Set out every line in the records below, from the one containing "Click the Amerikansk auksjon entry" down to and including the one containing "This screenshot has width=897, height=1080.", as a numbered list with blank lines omitted.

→ DATA SUPPLIED:
⁂
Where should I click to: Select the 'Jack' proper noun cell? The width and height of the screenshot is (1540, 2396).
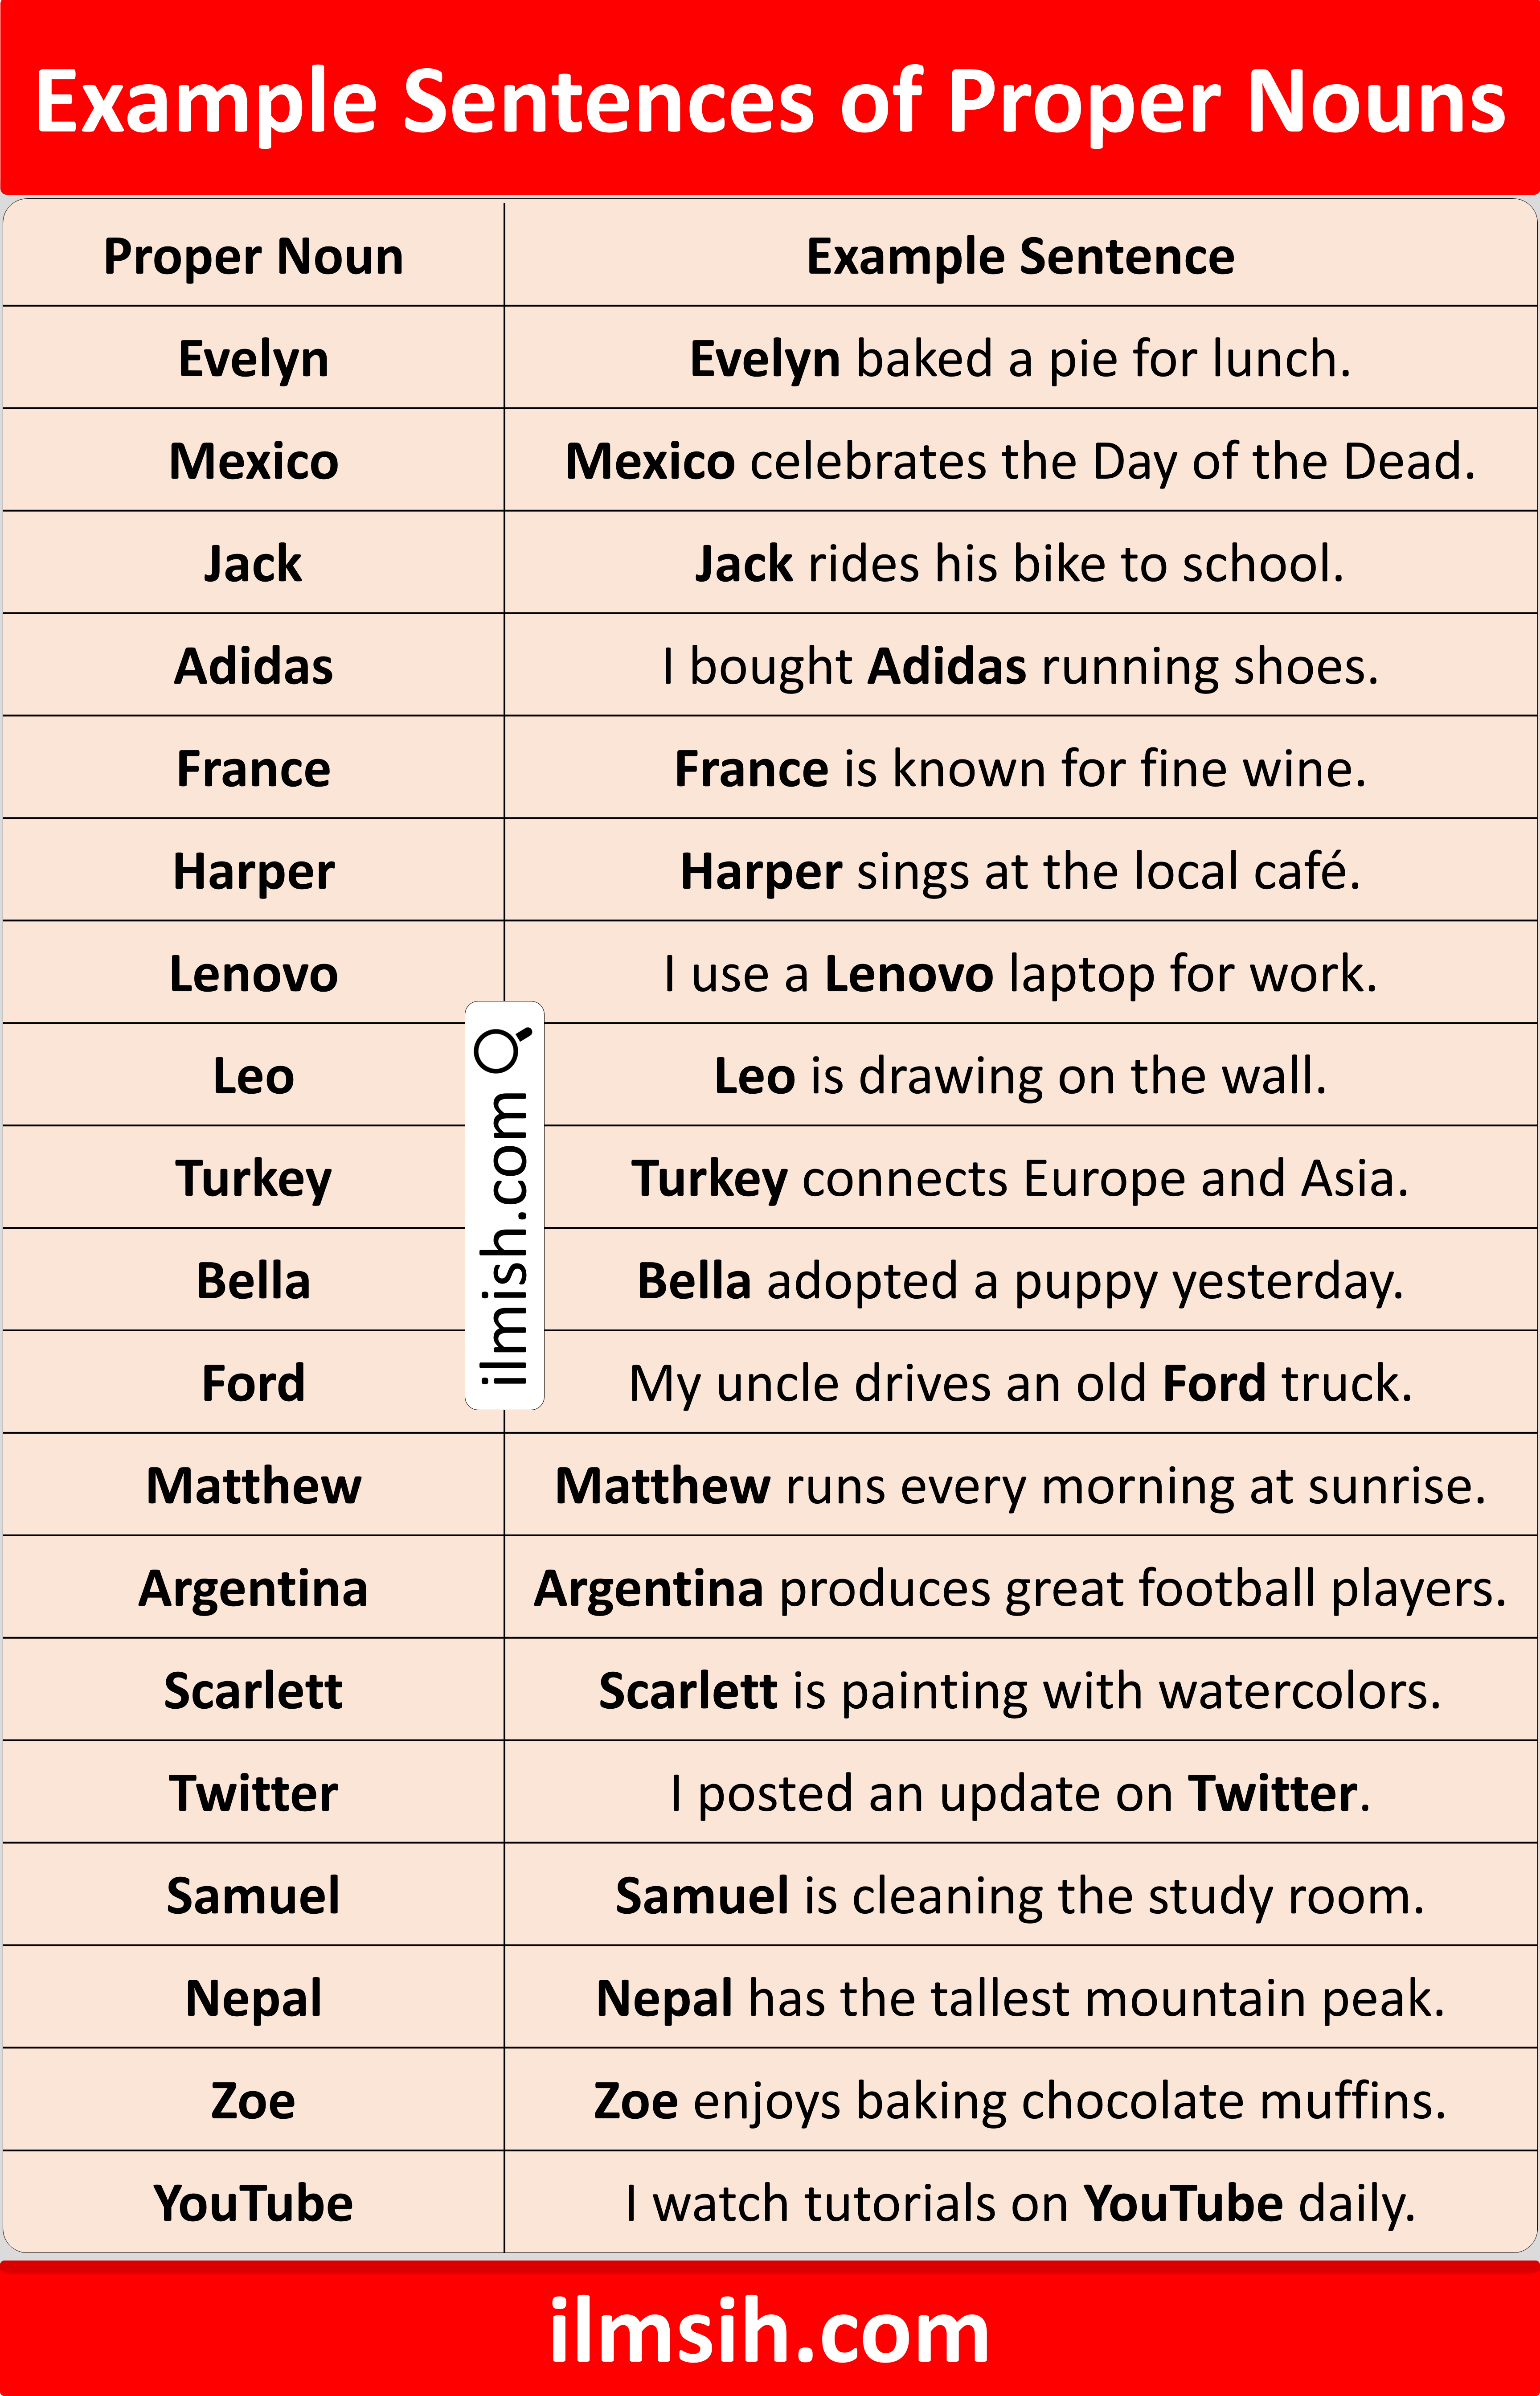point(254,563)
⁂
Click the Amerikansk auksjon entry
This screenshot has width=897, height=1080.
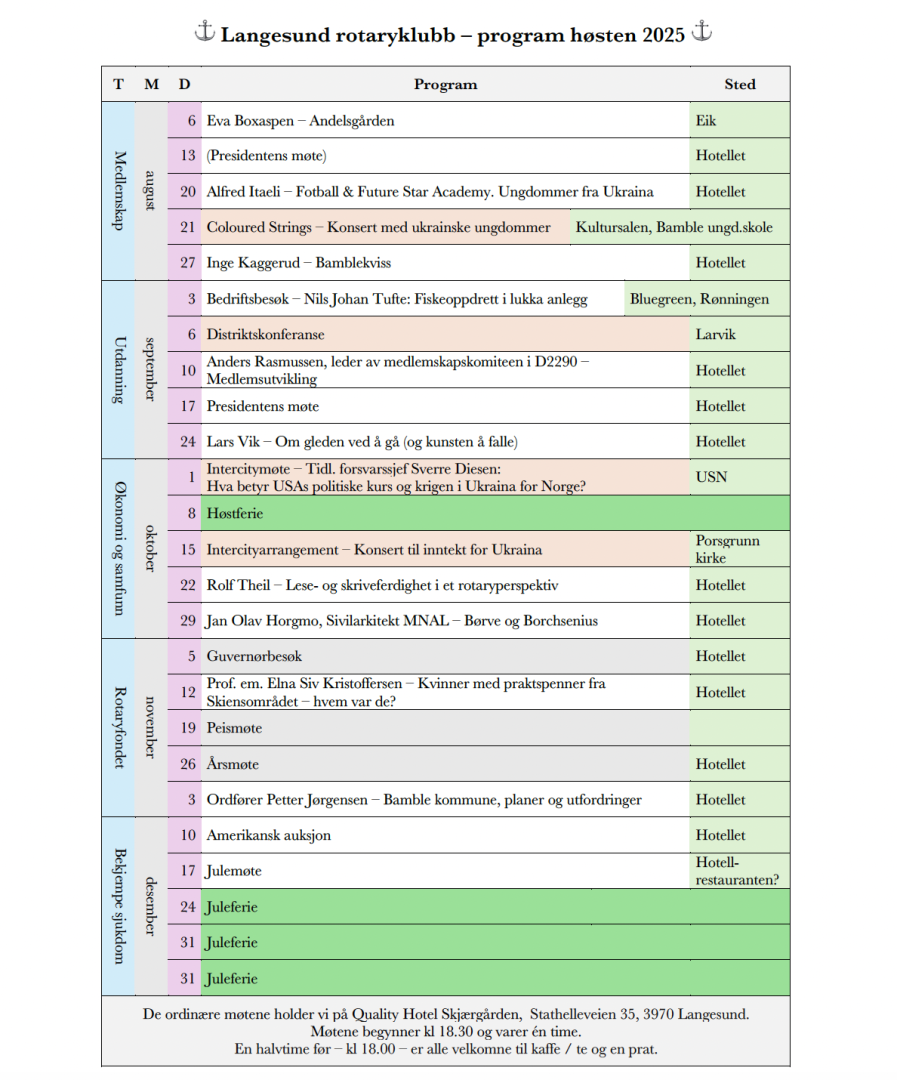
⁂
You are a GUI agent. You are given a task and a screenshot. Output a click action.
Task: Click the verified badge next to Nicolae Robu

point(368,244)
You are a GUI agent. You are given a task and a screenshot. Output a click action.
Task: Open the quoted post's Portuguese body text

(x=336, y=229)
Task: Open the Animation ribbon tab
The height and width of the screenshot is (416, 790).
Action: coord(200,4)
⁂
→ RESULT OF THIS EXERCISE:
1. Click the Amerikansk auksjon entry
2. This screenshot has width=897, height=1080.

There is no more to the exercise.